-- ENTRIES SHOWN --
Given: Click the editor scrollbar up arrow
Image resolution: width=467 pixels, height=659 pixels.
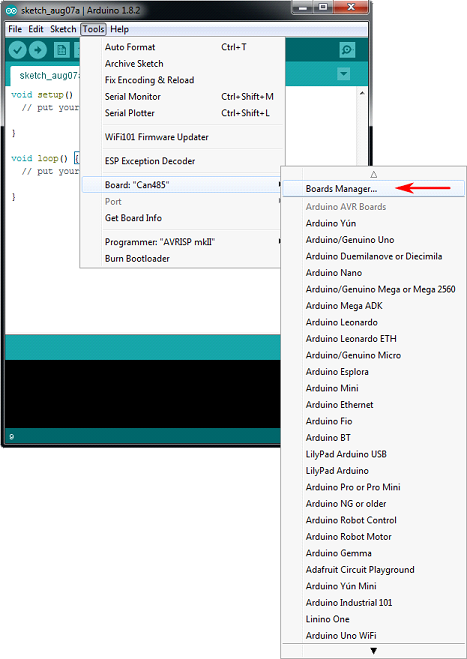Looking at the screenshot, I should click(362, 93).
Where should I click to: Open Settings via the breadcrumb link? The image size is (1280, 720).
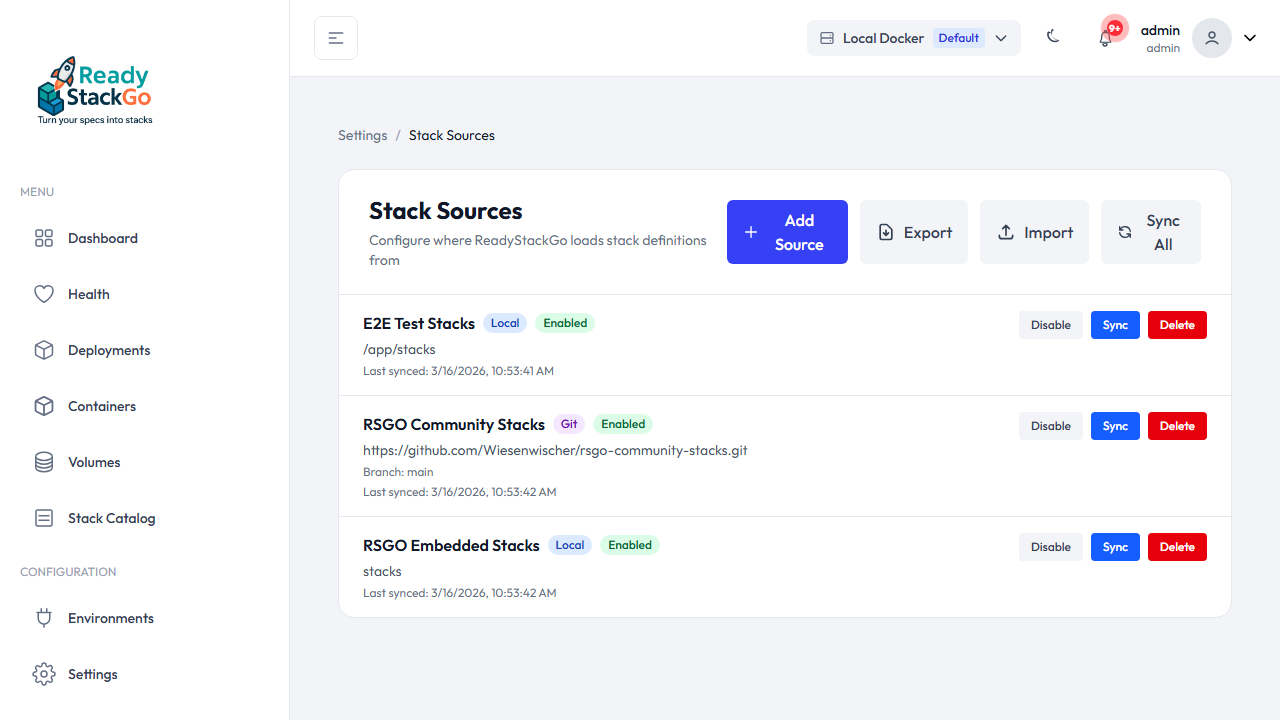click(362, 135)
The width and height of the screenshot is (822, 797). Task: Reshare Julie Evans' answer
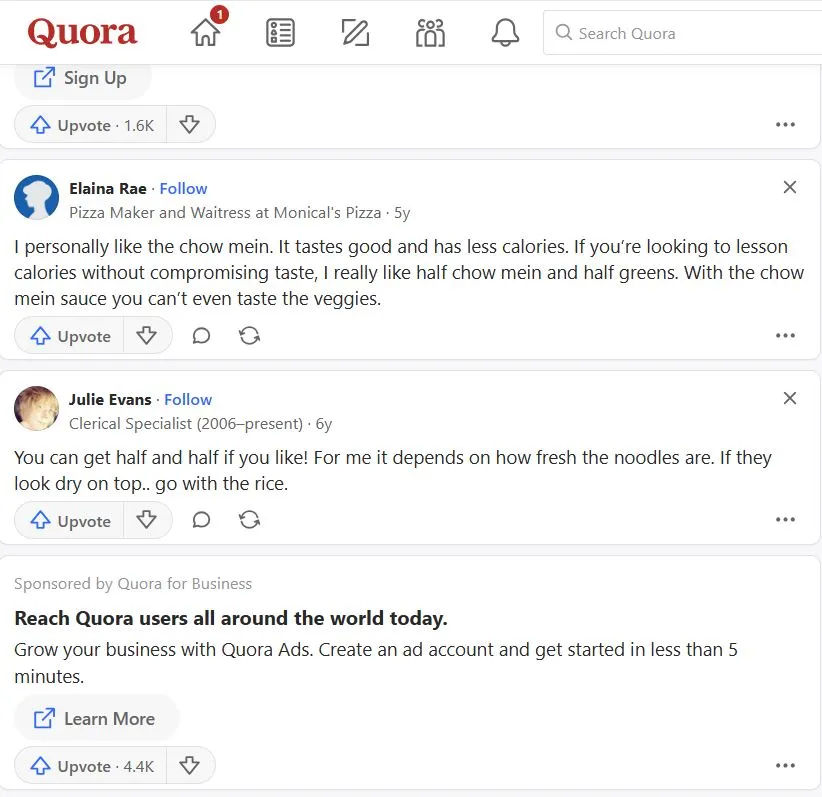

-- PROBLEM TO SOLVE --
Format the stretch from the start of the records through the line containing "click(362, 135)" as a Markdown table, with a Row column numbering each line and a Line column holding its text. Skip blank lines and leave the pictures out.

-- RESULT BELOW --
| Row | Line |
|---|---|
| 1 | Given: Click the editor scrollbar up arrow |
| 2 | Image resolution: width=467 pixels, height=659 pixels. |
| 3 | Looking at the screenshot, I should click(362, 93). |
| 4 | Where should I click to: Open Settings via the breadcrumb link? The image size is (1280, 720). |
| 5 | click(362, 135) |